Yukarıda yazılı madde hükmü uyarınca tazminat davasının esasının incelenebilmesi için ölüm olayının meydana geldiği 27.8.1981 tarihinden itibaren bir yıl içinde idareye başvurulmuş olması istemin reddi üzerinde de altmış gün içinde dava açılmış olması gerekmektedir. Bu durumda 27.8.1981 tarihinde meydana gelen ölüm olayının bu tarihte belinmesine rağmen, sanık hakkında açılan ceza davasının sonucunun beklenerek ölüm olayının işkence sonucu gerçekleştiğinin 12.10.1989 günlü karar üzerine öğrenildiğinden bahisle 22.6.1990 tarihinde görevsiz yargı yerinde açılan tazminat davasının süresinde olmadığı açık bulunmaktadır.
Bu durumda süresinde açılmayan davanın 2577 sayılı Yasanın 15.maddesi uyarınca süre yönünden reddine karar verilmesi gerekirken davanın esası incelenerek tazminata hükmedilmesinde isabet bulunmamaktadır.
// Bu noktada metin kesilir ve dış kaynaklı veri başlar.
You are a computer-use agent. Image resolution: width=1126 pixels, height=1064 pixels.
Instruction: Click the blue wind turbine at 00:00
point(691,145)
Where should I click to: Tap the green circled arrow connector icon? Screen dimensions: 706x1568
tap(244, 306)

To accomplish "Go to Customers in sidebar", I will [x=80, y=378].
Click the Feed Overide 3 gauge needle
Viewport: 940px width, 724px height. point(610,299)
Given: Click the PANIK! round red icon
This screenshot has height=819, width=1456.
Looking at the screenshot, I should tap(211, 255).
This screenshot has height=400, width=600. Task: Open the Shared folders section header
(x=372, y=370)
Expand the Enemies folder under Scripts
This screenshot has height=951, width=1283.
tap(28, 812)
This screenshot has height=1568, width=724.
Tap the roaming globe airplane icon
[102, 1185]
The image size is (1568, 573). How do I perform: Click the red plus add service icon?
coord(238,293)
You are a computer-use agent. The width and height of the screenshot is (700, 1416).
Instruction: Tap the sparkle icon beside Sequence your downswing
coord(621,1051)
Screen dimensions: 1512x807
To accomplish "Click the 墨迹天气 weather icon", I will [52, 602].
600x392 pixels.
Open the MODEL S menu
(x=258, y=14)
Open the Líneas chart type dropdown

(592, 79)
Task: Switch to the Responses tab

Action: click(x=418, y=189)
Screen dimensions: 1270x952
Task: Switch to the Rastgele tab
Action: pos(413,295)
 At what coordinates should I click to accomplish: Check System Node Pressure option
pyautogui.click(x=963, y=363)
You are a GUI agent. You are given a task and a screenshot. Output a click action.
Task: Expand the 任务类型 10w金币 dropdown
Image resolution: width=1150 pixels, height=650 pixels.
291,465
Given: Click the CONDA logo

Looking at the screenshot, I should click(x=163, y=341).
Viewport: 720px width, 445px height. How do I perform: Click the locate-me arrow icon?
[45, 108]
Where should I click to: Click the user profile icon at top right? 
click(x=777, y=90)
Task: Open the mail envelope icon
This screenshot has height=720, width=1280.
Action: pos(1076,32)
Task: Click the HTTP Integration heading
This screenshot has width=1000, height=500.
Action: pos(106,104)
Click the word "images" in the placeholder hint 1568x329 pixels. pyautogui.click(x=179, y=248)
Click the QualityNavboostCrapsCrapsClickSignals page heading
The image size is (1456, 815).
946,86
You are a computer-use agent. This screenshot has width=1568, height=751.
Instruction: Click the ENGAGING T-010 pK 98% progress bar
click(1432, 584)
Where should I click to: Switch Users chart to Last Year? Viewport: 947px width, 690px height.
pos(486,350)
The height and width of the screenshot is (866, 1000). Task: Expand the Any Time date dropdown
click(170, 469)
Açıklanan nedenlerle davalı İdarenin 2577 sayılı Yasanın 49.maddesine uygun bulunan temyiz isteminin kabulüne, … İdare Mahkemesince verilen kararın bozulmasına ve dosyanın yeniden karar verilmek üzere anılan İdare Mahkemesine gönderilmesine 12.10.1994 tarihinde oyçokluğuyla karar verildi.

AYRIŞIK OY
Dava, davacının kardeşinin … Sky. inzibat Asayiş Komutanı Astsubay tarafından işkence sonucu öldürülmesi sonucu uğranılan zarar karşılığı 40.000.000.liranın manevi tazminat olarak ödenmesi istemiyle açılmış, İdare Mahkemesince dava süresinde görülerek işin esası incelenmiş ve tazminat isteminin kısmen kabulüne karar verilmiştir.
Her nekadar ölüm olayı 27.8.1981 tarihinde meydana gelmişse de; dava dosyasında mevcut belgelere ve … Askeri Mahkemesinin 12.10.1989 günlü kararına göre; dava için ölüm olayının işkence sonucu meydana geldiğinin öğrenilme tarihinin, sanık Astsubay hakkında “İşkence sonucu ölüme sebebiyet vermek” sucundan dolayı açılan ve adı geçenin mahkümiyetine ilişkin bulunan kararın kesinleşme tarihinin esas alınması gerektiğinden açılan davada süre aşımı bulunmamaktadır.
Açıklanan nedenlerle, açılan tazminat davasını süresinde görüp esasını inceleyerek tazminat isteminin kısmen kabulüne karar veren idare Mahkemesi kararının onanması gerekeceği oyu ile aksine verilen çoğunluk kararına karşıyım.